Maske ve malzeme eksikliği en baş sorun. Yatak ve yoğun bakım ünitesi sayısı dünyanın hiçbir yerinde yetmeyecek gibi görünürken Türkiye bundan azade değil. Ancak hala tam bir sokağa çıkma yasağı uygulanmıyor, zaten etkili bir söz söyleyemeyen bilim kurulunun ürkek önerileri de kabul görmüyor. Türkiye’nin adımları geç kaldığından hastalığın ilerleme aşamalarıyla örtüşmüyor. Erken safha önlemleri geç safhalarda alınıyor.

İşçiye ücretli izin, yaygın test, ayrıntılı bilgi

Tüm iş yerleri ve fabrikalar tatil edilmeli, hak kaybı olmadan herkes evlerine gönderilmeli! Sosyal yaşam minimuma indirilmeli. Günde şimdilik en az 30 bin test yapılmalı. Vaka yerleri açıklanmalı. Hastanelerin ve personelin tüm ihtiyaçları sağlanmalı, güvenliği öncelenmeli. Bunlar yapılması gerekenlerden sadece bazıları.

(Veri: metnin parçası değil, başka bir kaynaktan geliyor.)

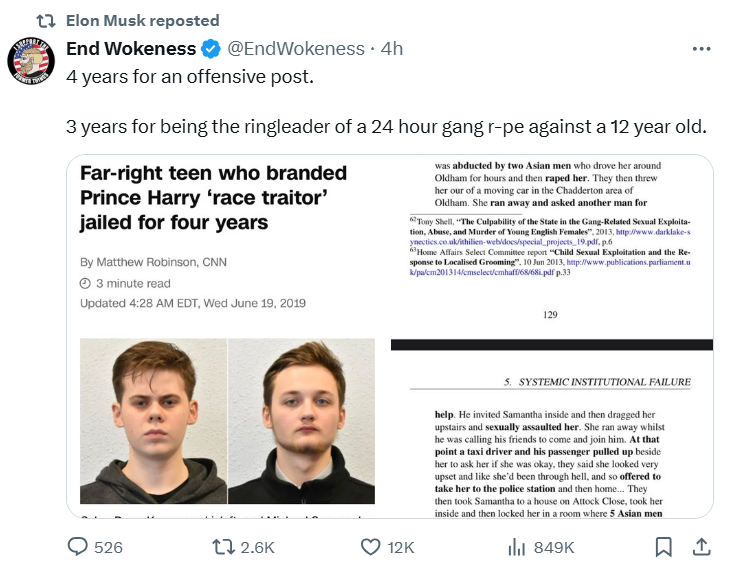Open the three-dot more options menu
The height and width of the screenshot is (570, 732).
[x=701, y=49]
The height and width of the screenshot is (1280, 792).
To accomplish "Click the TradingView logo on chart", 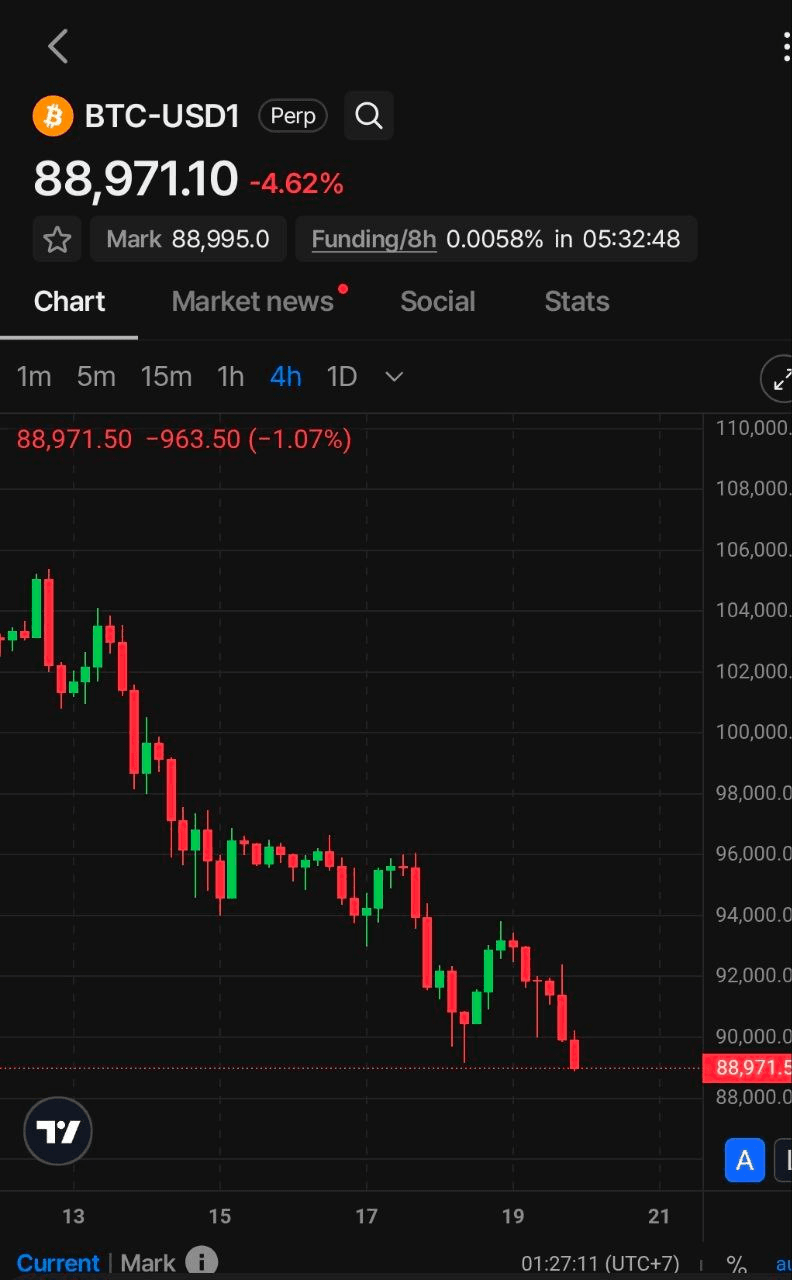I will click(x=58, y=1131).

Bu salgının tarihi henüz yazılmadı. Önceki deneyimlerden şunu biliyoruz ki bu tarih çoğu zaman “keşke”ler ve atılmayan adımların getirdiği felaketlerle yazılır. Türkiye bir an önce hastalığın yaygınlık aşamasına uygun adımları atmalıdır. İnsanlarımızı ancak bu şekilde kurtarabiliriz.